Restate the listing below word for word, pictures excluded.

*** Record extracts

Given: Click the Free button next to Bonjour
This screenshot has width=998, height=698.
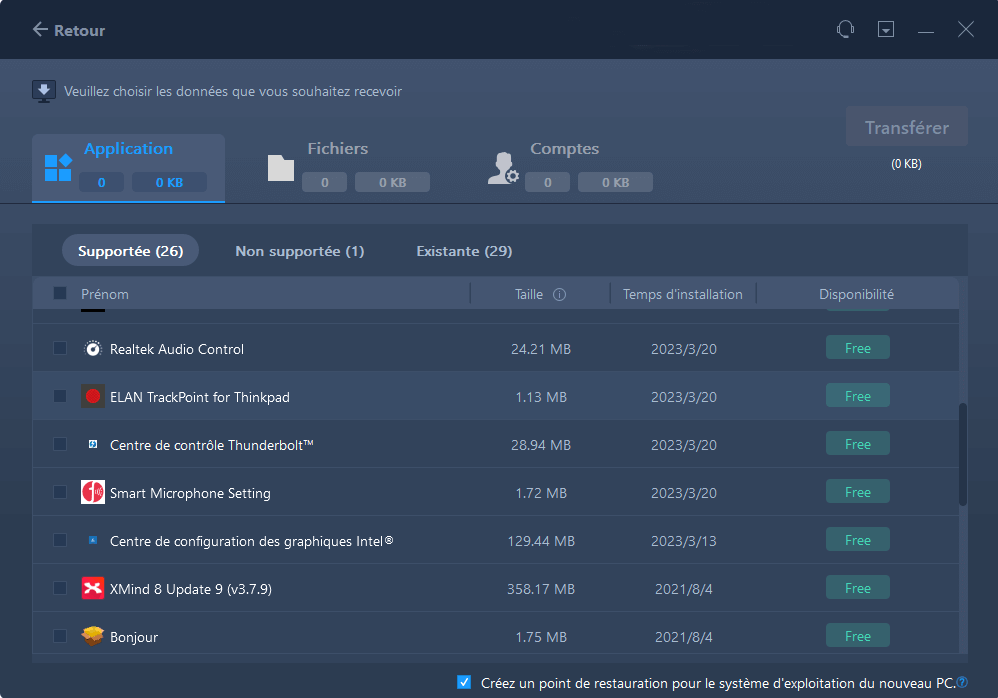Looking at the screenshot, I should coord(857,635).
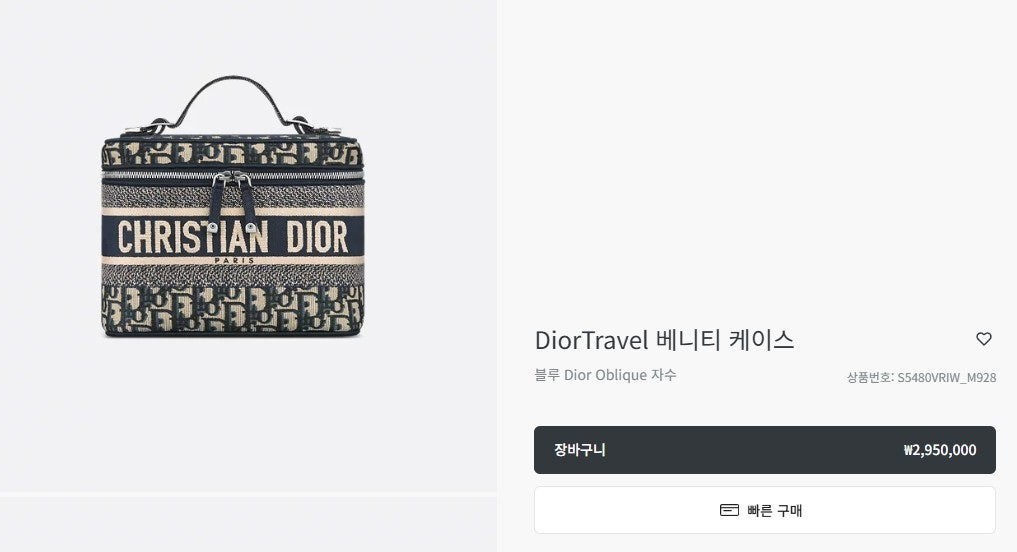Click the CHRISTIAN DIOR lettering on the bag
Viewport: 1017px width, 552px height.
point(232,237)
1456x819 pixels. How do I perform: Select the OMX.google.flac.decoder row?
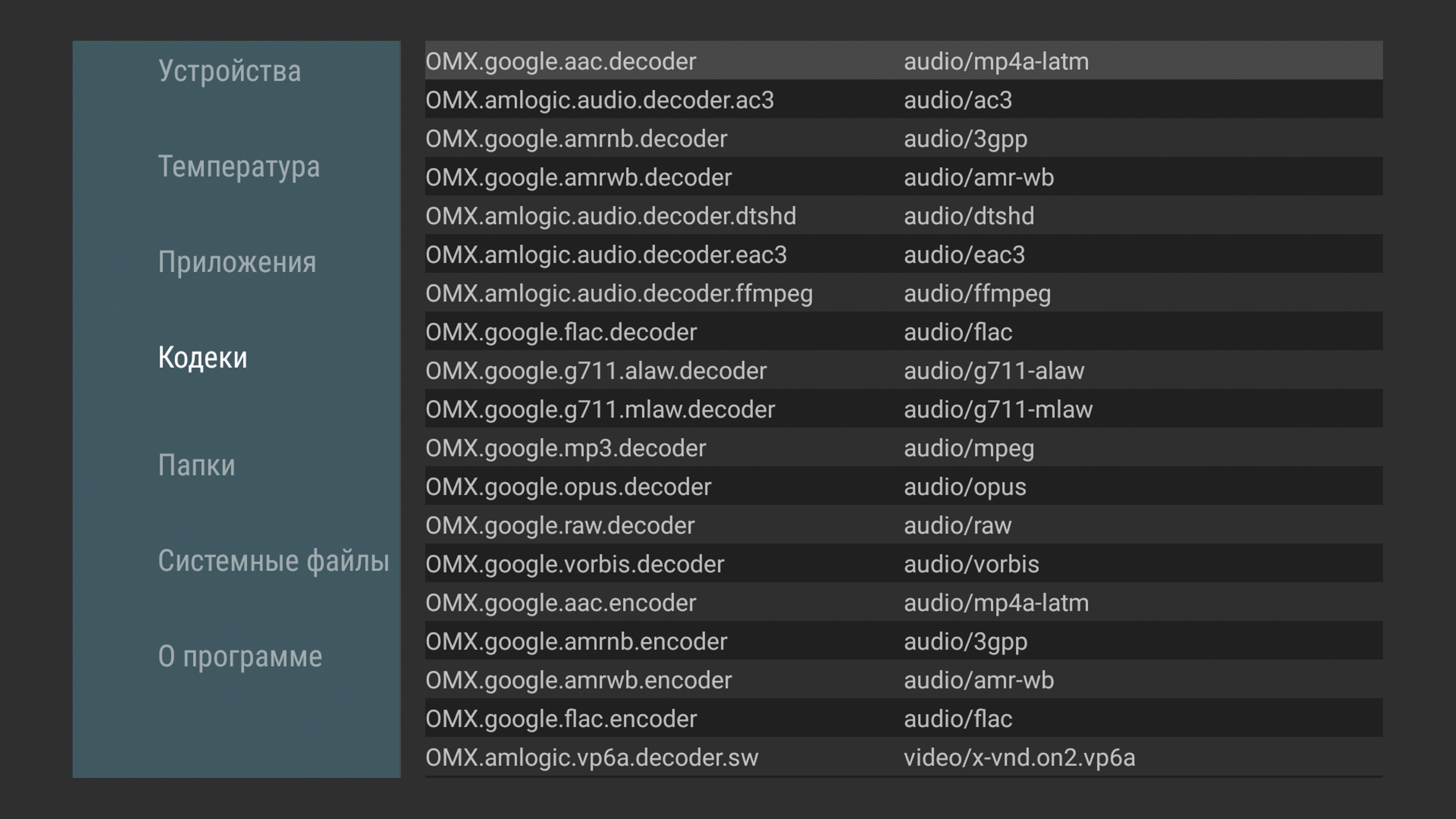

******

Answer to the problem ->
Given: Click the Free button next to Bonjour
This screenshot has width=998, height=698.
Looking at the screenshot, I should coord(857,635).
Click the CHRISTIAN DIOR lettering on the bag
Viewport: 1017px width, 552px height.
point(232,237)
1456x819 pixels. How do I perform: Select the OMX.google.flac.decoder row?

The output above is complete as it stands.